What to work on:
Below are the records. Retype exactly the lines between the lines holding "Viewport: 800px width, 733px height." and "This screenshot has width=960, height=520.", inclusive.

Recorded data:

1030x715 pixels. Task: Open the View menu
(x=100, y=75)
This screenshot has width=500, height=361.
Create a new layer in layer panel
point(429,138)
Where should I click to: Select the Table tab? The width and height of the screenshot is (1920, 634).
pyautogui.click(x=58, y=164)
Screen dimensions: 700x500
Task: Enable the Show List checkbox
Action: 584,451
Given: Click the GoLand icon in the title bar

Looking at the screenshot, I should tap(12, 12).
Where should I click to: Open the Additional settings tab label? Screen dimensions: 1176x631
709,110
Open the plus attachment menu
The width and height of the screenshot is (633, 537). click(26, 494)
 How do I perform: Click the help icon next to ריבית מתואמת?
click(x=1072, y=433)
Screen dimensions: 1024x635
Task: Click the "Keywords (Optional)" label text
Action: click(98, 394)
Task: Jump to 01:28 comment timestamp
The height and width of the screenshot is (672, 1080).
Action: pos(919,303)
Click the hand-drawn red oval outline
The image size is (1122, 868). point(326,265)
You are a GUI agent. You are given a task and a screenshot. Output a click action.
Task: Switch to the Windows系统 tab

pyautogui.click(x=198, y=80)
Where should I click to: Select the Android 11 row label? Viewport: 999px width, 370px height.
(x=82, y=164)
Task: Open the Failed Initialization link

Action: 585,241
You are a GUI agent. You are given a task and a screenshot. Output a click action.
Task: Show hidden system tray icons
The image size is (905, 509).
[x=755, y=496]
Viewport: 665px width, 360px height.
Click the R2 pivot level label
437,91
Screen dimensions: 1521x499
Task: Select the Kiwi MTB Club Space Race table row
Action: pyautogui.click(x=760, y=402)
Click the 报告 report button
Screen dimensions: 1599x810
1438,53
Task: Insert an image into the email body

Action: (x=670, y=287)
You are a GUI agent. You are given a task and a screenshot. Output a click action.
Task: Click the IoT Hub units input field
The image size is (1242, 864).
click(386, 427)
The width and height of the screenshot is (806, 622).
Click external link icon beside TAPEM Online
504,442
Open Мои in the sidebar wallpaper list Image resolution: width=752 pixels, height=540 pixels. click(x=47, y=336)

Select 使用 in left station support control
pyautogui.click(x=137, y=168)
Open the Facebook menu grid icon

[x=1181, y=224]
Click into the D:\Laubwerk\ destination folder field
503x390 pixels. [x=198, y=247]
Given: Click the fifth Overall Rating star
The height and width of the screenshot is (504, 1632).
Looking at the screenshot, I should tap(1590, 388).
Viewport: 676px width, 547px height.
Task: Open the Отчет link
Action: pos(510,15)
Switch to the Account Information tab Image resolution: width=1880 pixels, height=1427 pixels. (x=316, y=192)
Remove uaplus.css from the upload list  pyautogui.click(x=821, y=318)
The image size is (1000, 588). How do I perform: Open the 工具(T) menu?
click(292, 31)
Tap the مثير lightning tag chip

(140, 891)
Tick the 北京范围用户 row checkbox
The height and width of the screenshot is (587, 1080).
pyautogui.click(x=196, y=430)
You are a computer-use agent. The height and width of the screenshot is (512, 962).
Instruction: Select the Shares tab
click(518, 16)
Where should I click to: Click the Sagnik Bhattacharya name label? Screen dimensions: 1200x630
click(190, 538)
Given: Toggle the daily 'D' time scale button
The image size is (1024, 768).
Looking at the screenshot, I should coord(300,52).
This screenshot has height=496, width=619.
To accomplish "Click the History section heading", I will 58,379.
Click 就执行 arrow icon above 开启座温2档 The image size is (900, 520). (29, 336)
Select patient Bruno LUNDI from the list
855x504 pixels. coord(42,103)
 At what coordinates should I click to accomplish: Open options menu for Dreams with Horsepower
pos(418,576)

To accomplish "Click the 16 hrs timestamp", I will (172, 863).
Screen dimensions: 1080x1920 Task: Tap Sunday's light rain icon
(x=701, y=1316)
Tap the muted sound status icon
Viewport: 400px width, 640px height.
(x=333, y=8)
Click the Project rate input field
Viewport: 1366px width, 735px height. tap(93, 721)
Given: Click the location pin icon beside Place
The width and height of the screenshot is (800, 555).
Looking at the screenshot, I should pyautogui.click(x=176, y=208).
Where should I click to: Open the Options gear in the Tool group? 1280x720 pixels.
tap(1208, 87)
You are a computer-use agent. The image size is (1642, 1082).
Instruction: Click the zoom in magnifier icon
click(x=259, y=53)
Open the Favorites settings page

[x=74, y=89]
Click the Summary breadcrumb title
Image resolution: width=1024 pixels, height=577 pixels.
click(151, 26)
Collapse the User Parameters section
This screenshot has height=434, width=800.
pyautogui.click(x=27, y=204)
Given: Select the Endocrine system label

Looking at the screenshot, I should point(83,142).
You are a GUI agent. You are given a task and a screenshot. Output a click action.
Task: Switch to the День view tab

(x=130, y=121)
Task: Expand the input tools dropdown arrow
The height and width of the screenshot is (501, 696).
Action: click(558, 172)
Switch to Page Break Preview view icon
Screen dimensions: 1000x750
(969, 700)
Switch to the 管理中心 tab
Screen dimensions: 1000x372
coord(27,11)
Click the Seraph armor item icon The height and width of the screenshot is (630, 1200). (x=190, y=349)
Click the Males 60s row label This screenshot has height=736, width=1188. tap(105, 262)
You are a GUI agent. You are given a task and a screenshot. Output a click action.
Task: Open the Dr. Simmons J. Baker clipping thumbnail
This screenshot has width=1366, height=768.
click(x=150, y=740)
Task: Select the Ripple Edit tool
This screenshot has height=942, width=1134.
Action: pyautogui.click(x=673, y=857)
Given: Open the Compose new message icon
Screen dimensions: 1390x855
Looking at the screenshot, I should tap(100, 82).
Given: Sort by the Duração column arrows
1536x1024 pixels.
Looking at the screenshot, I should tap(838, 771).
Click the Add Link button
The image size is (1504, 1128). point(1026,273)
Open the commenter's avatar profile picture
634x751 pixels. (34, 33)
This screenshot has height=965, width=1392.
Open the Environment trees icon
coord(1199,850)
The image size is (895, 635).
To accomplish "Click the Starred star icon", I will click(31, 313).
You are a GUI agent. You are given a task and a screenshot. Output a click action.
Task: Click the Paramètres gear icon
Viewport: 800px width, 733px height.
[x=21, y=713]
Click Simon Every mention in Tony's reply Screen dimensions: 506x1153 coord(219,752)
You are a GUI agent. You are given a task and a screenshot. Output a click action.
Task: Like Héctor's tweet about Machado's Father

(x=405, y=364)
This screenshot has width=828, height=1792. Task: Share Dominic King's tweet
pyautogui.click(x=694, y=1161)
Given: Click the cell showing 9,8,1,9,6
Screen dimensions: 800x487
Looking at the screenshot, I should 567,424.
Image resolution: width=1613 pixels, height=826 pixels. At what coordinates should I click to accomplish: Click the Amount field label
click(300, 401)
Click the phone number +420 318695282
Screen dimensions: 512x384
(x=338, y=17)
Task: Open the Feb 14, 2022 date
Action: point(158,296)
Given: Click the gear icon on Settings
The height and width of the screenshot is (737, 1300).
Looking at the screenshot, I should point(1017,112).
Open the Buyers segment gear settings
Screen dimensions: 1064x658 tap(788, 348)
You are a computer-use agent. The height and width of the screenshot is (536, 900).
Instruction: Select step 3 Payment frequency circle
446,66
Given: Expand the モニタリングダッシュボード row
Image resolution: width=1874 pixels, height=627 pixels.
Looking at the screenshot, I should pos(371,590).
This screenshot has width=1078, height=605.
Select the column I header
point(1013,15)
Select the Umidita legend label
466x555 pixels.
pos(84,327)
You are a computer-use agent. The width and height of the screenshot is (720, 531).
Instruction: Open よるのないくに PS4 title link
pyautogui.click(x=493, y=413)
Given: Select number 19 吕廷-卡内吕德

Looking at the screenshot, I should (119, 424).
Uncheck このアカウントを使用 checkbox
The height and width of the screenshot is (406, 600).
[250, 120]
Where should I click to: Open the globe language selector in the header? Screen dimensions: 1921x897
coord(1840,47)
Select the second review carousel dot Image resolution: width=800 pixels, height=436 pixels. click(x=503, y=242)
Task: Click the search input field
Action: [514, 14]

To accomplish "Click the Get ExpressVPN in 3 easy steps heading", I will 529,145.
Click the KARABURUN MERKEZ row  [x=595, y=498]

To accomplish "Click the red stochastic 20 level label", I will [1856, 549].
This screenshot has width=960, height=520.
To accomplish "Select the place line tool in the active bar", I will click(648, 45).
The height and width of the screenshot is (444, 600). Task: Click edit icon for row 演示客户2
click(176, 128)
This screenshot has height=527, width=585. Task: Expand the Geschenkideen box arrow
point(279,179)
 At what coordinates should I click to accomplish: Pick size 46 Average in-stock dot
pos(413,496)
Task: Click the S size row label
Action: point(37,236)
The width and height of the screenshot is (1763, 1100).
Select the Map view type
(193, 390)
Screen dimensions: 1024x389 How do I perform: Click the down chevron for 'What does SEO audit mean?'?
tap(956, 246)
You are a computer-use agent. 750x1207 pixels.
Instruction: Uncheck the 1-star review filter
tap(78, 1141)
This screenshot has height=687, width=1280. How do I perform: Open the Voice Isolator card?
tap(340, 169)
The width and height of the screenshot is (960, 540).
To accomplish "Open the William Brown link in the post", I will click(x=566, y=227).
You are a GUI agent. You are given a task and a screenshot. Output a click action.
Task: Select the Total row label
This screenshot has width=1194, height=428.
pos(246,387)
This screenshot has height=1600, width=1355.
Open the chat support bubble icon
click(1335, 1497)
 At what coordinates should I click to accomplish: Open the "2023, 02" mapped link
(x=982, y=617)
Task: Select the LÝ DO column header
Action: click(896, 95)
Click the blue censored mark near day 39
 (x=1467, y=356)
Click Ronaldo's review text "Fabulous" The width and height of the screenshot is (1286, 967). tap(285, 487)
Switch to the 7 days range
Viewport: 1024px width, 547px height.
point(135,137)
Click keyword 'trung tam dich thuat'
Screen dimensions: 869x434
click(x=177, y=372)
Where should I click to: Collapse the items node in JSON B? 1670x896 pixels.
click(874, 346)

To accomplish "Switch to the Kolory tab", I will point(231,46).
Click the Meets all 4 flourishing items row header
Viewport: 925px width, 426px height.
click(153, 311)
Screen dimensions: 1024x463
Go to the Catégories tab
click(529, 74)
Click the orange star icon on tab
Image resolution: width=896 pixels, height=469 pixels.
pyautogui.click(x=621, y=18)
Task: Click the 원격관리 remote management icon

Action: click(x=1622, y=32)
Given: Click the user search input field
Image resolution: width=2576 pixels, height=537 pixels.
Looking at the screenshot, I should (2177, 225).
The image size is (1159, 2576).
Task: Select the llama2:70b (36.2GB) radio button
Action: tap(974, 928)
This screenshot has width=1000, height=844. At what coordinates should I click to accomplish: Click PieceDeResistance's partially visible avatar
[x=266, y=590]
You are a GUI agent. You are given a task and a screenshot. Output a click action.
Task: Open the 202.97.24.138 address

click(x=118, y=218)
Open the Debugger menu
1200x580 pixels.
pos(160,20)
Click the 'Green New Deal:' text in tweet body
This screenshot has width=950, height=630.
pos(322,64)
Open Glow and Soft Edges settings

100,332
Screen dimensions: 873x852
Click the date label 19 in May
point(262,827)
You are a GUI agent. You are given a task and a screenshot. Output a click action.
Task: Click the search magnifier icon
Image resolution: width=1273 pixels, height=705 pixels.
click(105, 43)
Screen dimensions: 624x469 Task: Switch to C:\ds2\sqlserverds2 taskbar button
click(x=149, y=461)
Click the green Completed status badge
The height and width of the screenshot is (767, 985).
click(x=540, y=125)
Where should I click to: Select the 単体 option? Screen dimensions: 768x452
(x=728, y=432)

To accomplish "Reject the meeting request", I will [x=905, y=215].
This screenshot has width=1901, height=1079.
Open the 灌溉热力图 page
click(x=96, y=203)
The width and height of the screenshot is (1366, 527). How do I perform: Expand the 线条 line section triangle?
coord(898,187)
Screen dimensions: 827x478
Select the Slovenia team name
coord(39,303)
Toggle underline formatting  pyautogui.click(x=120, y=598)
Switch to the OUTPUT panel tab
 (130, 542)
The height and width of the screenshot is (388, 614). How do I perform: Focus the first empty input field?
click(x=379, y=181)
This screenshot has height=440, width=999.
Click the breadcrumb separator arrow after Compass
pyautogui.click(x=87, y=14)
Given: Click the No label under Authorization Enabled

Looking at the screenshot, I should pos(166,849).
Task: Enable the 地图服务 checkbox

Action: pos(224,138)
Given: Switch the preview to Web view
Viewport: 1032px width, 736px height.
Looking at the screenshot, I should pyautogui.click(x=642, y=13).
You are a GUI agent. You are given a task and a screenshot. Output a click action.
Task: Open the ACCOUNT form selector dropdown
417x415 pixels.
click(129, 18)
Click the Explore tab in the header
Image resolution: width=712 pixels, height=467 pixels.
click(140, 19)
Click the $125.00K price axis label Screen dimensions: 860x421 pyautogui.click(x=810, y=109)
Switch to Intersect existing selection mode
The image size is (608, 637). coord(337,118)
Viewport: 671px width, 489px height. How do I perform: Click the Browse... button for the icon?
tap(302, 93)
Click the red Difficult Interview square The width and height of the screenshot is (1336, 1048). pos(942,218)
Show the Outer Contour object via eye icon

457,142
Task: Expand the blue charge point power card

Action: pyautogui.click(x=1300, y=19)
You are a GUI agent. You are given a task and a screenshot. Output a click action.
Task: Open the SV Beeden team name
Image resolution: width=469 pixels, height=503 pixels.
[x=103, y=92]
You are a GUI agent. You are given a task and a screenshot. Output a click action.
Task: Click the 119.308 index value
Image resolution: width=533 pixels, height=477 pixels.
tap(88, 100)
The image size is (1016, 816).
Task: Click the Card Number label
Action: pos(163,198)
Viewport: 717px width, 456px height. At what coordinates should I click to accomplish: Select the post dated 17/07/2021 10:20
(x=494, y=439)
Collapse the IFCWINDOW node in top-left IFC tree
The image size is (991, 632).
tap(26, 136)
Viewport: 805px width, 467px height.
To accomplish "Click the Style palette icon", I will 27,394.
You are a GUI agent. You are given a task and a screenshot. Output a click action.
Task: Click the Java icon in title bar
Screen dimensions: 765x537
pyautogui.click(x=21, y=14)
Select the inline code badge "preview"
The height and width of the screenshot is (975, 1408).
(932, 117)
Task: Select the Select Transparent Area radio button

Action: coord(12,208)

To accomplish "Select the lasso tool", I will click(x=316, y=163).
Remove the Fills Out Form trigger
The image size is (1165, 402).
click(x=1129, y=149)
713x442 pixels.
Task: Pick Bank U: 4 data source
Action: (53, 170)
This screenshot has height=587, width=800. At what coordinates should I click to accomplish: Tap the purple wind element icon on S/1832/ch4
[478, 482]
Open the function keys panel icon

Task result:
Viewport: 800px width, 733px height.
[x=21, y=713]
Click Simon Every mention in Tony's reply Screen dimensions: 506x1153 coord(219,752)
You are a GUI agent. You are given a task and a screenshot. Output a click action.
Task: Like Héctor's tweet about Machado's Father

(x=405, y=364)
This screenshot has width=828, height=1792. Task: Share Dominic King's tweet
pyautogui.click(x=694, y=1161)
Given: Click the cell showing 9,8,1,9,6
Screen dimensions: 800x487
Looking at the screenshot, I should 567,424.
Image resolution: width=1613 pixels, height=826 pixels. At what coordinates should I click to accomplish: Click the Amount field label
click(300, 401)
Click the phone number +420 318695282
Screen dimensions: 512x384
(x=338, y=17)
Task: Open the Feb 14, 2022 date
Action: point(158,296)
Given: Click the gear icon on Settings
The height and width of the screenshot is (737, 1300).
Looking at the screenshot, I should point(1017,112).
Open the Buyers segment gear settings
Screen dimensions: 1064x658 tap(788, 348)
You are a computer-use agent. The height and width of the screenshot is (536, 900).
Instruction: Select step 3 Payment frequency circle
446,66
Given: Expand the モニタリングダッシュボード row
Image resolution: width=1874 pixels, height=627 pixels.
Looking at the screenshot, I should pos(371,590).
This screenshot has width=1078, height=605.
Select the column I header
point(1013,15)
Select the Umidita legend label
466x555 pixels.
pos(84,327)
You are a computer-use agent. The width and height of the screenshot is (720, 531).
Instruction: Open よるのないくに PS4 title link
pyautogui.click(x=493, y=413)
Given: Select number 19 吕廷-卡内吕德

Looking at the screenshot, I should (119, 424).
Uncheck このアカウントを使用 checkbox
The height and width of the screenshot is (406, 600).
[250, 120]
Where should I click to: Open the globe language selector in the header? Screen dimensions: 1921x897
coord(1840,47)
Select the second review carousel dot Image resolution: width=800 pixels, height=436 pixels. click(x=503, y=242)
Task: Click the search input field
Action: [514, 14]

To accomplish "Click the Get ExpressVPN in 3 easy steps heading", I will 529,145.
Click the KARABURUN MERKEZ row  [x=595, y=498]

To accomplish "Click the red stochastic 20 level label", I will [1856, 549].
This screenshot has width=960, height=520.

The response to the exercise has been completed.